Langkah Bank Indonesia menurunkan suku bunga acuan BI atau BI Rate sebesar 25 basis poin menjadi 4,75 persen diapresiasi. Perbankan menyesuaikan proyeksi peyaluran kredit dengan kondisi perekonomian terbaru.
Oleh
M Paschalia Judith J
·3 menit baca
JAKARTA, KOMPAS — Rapat Dewan Gubernur Bank Indonesia memutuskan menurunkan suku bunga acuan sebanyak 25 basis poin menjadi 4,75 persen. Keputusan itu diapresiasi perbankan.
BI juga memutuskan untuk menurunkan suku bunga fasilitas simpanan rupiah bank di BI sebesar 25 basis poin (bps) menjadi 4 persen dan suku bunga fasilitas pinjaman rupiah bank dari BI sebesar 25 bps menjadi 5,5 persen.
Direktur PT Bank Central Asia Tbk Vera Eve Lim menyambut positif keputusan BI tersebut. ”Kami melihat, (langkah) ini bagus di tengah ekonomi yang melambat,” katanya saat ditemui setelah paparan kinerja keuangan BCA di Jakarta, Kamis (20/2/2020).
Meskipun demikian, Vera belum berkomentar terkait dengan penyesuaian atau transmisi suku bunga acuan BI atau BI Rate pada produk BCA, seperti kredit. ”Kredit itu bukan masalah pricing, melainkan demand,” katanya.
Direktur Eksekutif Departemen Komunikasi BI Onny Widjanarko dalam siaran pers menjelaskan, keputusan menurunkan suku bunga acuan merupakan kebijakan moneter yang tetap akomodatif dan konsisten terhadap perkiraan inflasi yang terkendali dan keamanan stabilitas eksternal.

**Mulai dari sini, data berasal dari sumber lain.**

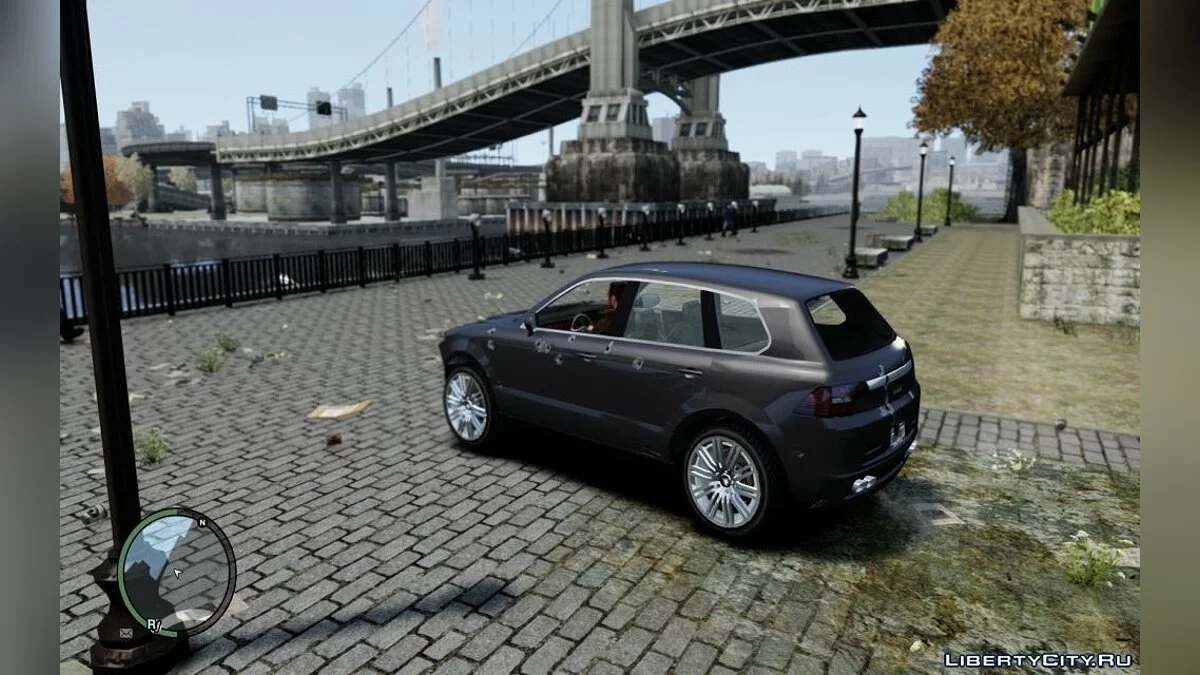1200x675 pixels.
Task: Open the LibertyCity.ru watermark link
Action: point(1038,659)
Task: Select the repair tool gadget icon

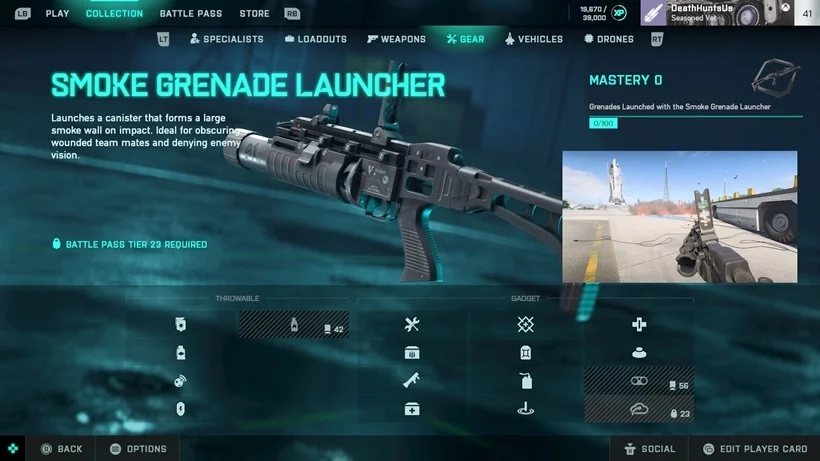Action: [x=412, y=324]
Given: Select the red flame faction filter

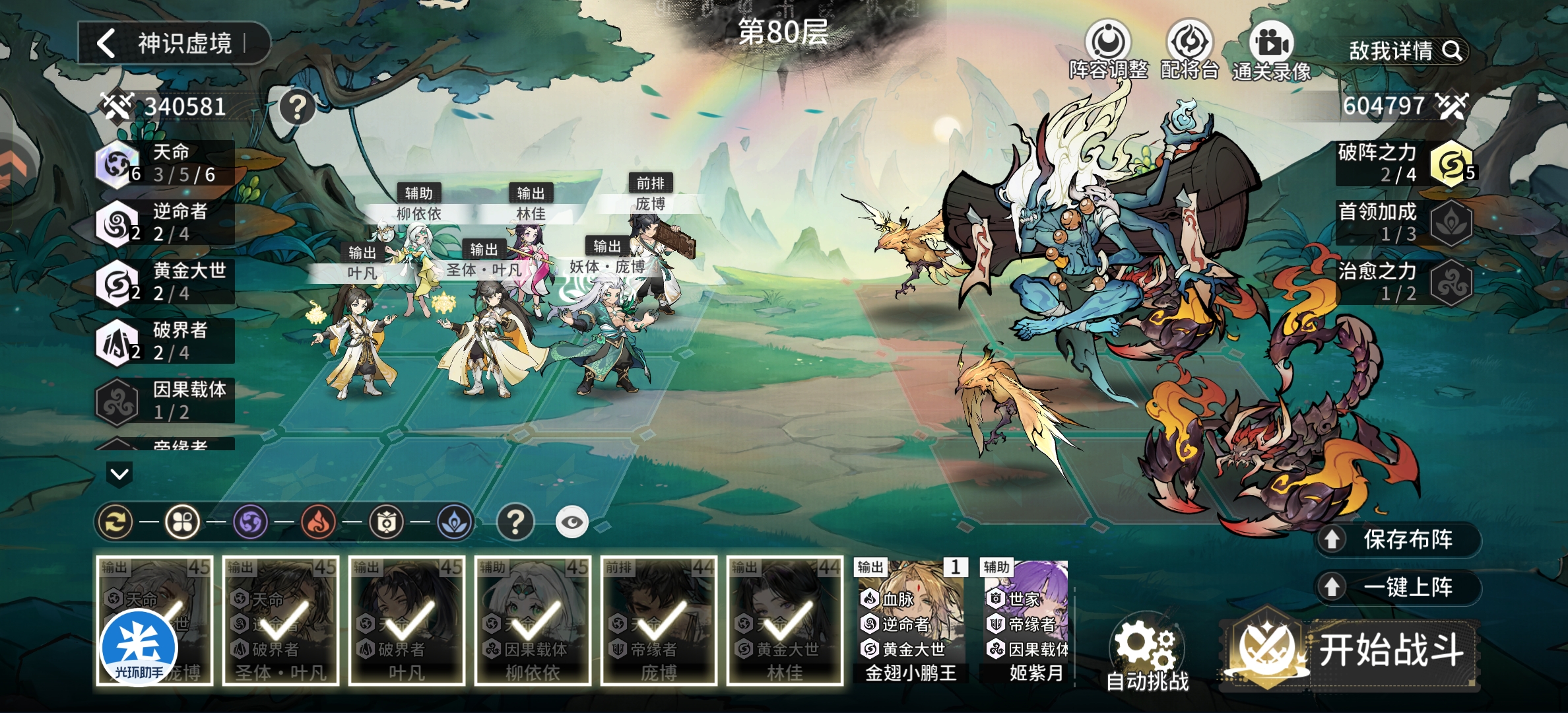Looking at the screenshot, I should point(318,523).
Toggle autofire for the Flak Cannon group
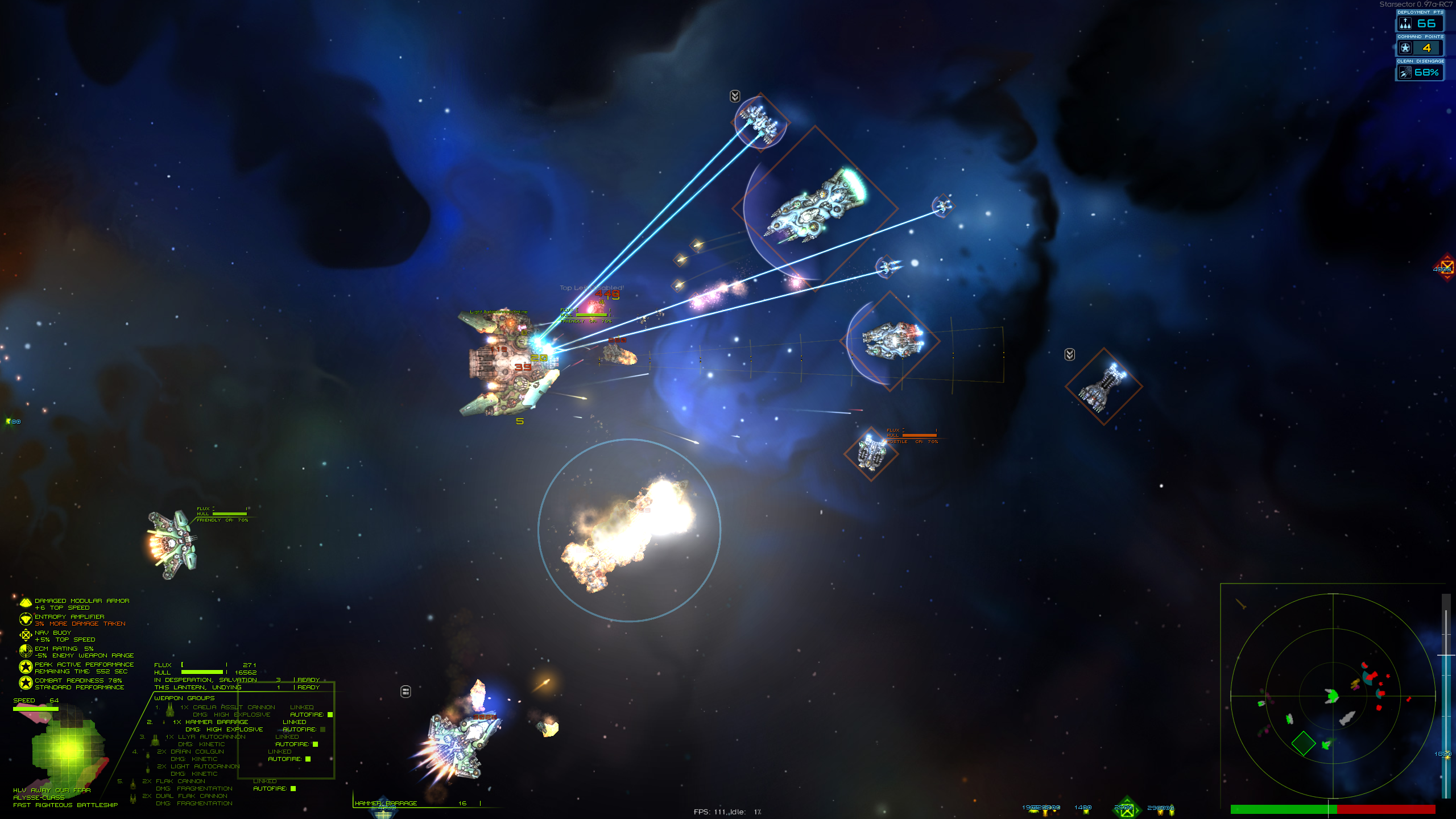Viewport: 1456px width, 819px height. pyautogui.click(x=293, y=789)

Keputusan ini juga menjadi langkah preemtif untuk menjaga momentum pertumbuhan ekonomi domestik di tengah prospek pemulihan ekonomi global yang tertahan akibat penyebaran Covid-19 yang berawal dari China.
Di pasar keuangan global, BI memperkirakan, penyebaran Covid-19 meningkatkan risiko sejumlah indikator perekonomian. Hal ini mendorong penyesuaian aliran dana global dari negara berkembang ke aset keuangan dan komoditas yang dianggap aman. Penyesuaian tersebut berpotensi menekan mata uang negara berkembang.
Dari sisi sistem keuangan, BI menilai, stabilitas akan terjaga, tetapi fungsi intermediasi perbankan menjadi sorotan. Hal itu salah satunya tecermin dari tingkat kredit bermasalah atau NPL bruto dan neto perbankan nasional pada Desember 2019 yang masing-masing sebesar 2,53 persen dan 1,18 persen.
Per akhir Desember 2019, NPL bruto dan neto BCA sebesar 1,3 persen dan 0,5 persen. Angka ini lebih rendah dibandingkan dengan NPL bruto dan neto per akhir 2018 yang mencapai 1,4 persen dan 0,4 persen.
Belum kuat
Namun, BI menilai, pertumbuhan dana pihak ketiga (DPK) perbankan nasional belum kuat. Pada Desember 2019, penghimpunan DPK tumbuh 6,54 persen secara tahunan. Pertumbuhan DPK pada 2020 diharapkan 8-10 persen.
Adapun kredit tumbuh 6,08 persen secara tahunan. BI menilai, angka ini mencerminkan pertumbuhan kredit belum kuat.
Pertumbuhan DPK BCA di atas angka industri perbankan nasional. Sepanjang 2019, BCA membukukan pertumbuhan DPK 11 persen secara tahunan menjadi Rp 704,7 triliun yang didominasi dana murah.
Sementara kredit yang disalurkan BCA per akhir 2019 mencapai Rp 603,7 triliun atau tumbuh 9,5 persen secara tahunan.
BI juga memangkas proyeksi pertumbuhan kredit perbankan pada 2020 menjadi 9-11 persen, sejalan dengan revisi pertumbuhan ekonomi. Semula, BI memperkirakan kredit pada 2020 tumbuh 10-12 persen secara tahunan.
Adapun Presiden Direktur BCA Jahja Setiaatmadja memperkirakan, pertumbuhan kredit nasional akan berkisar 5-7 persen pada tahun ini. Perkiraan ini sudah mempertimbangkan dampak penyebaran Covid-19 terhadap perekonomian domestik.